Further, the report places some of the blame on the U.S. Food and Drug Administration, which it said used an "outmoded" and insufficient system to report potential device safety risks. In fact, the FDA didn't investigate until September 2013 and didn't issue its first warning until February 2015 -- after the Times ran a report about a related "superbug" outbreak at a Los Angeles hospital that killed three people.

Investigators said 141 people were infected through the use of a duodenoscope in the three years between first awareness of the problem and the FDA's initial warning.

The FDA requires device manufacturers to report adverse health conditions related to their products. Olympus, the report said, didn't do that in a timely manner, and when it did the reports were often submitted months later. Investigators said in the reports it did file, Olympus suggested the infection risk didn't originate with the devices themselves -- but rather from improper cleaning of the scopes.

Japan-based Olympus makes 85 percent of the scopes that are sold in the United States.

The FDA said it never recalled the scopes because no other device is available to perform ERCTs. In response Wednesday, however, the FDA said the safety of medical devices is "a top priority."

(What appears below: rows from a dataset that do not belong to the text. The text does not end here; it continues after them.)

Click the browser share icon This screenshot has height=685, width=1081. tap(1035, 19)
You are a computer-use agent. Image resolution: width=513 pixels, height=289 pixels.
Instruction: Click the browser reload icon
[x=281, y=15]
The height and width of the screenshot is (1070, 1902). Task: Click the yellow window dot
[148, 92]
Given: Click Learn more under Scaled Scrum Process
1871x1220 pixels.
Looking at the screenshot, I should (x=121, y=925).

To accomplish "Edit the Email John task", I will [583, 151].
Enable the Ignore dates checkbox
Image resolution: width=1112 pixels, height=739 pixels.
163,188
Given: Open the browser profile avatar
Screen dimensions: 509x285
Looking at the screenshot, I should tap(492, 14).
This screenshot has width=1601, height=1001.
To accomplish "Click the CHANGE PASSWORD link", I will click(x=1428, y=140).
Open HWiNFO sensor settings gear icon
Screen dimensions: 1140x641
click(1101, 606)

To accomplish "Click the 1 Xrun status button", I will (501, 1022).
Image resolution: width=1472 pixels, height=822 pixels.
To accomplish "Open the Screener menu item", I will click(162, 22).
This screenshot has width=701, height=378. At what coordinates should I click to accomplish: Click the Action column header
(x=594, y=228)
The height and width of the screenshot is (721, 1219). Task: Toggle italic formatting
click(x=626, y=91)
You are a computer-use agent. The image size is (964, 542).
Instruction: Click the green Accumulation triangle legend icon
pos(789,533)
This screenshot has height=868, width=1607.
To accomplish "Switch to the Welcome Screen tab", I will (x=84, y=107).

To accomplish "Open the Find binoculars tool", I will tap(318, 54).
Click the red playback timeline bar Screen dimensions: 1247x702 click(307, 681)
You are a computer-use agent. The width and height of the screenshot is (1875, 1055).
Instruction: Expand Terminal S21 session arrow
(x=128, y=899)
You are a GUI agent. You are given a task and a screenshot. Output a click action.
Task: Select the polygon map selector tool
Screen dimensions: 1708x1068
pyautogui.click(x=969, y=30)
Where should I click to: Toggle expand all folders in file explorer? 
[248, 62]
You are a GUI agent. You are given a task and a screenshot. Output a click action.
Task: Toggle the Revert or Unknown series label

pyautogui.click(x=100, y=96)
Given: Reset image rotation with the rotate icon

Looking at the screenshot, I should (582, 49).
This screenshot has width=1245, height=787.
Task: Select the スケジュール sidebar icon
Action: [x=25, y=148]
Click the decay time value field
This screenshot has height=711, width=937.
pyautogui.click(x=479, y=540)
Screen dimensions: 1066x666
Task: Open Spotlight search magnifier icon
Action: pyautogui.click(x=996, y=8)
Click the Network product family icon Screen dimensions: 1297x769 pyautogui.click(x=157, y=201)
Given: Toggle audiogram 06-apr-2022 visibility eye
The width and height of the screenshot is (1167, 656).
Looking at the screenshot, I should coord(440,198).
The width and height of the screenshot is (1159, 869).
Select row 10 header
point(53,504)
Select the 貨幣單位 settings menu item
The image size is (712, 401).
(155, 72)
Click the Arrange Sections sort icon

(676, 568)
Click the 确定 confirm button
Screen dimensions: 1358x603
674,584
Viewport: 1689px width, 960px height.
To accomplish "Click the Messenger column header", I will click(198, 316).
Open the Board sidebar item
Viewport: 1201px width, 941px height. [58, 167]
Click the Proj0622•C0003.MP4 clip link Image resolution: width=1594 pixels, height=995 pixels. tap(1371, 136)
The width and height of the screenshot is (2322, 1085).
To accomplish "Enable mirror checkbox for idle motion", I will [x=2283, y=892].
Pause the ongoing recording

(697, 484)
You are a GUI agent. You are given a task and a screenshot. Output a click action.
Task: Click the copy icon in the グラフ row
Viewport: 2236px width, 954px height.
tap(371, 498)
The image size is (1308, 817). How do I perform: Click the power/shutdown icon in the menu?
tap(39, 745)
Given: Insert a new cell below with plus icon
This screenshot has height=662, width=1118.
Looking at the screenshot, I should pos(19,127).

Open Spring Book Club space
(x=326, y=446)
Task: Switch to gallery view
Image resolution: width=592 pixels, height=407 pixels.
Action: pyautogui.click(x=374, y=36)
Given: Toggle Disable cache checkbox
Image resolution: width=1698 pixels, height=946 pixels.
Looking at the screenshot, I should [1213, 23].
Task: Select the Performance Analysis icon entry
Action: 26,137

"The FDA has taken several actions to address the issue of duodenoscope-related infections and will continue to work to protect patients while ensuring access to these important devices for those who may benefit from minimally invasive procedures," spokeswoman Deborah Kotz said.

"Although we do not agree with all of the report's conclusions, we are closely reviewing the recommendations in the report as part of Olympus' ongoing efforts to increase patient safety associated with use of Olympus duodenoscopes," company representative Mark Miller said, adding that Olympus has been cooperating with Senate investigators.

The Senate committee's report included a list of recommendations it believes would mitigate the risk of infection from duodenoscopes --such as an FDA investigation of the devices, a phased recall and a new protocol that doesn't leave the agency to solely rely on hospitals and device manufacturers to report potential problems.

Another recommendation submitted by the committee called for timely and routine reporting of incidents to be a requirement for hospitals to participate in Medicare.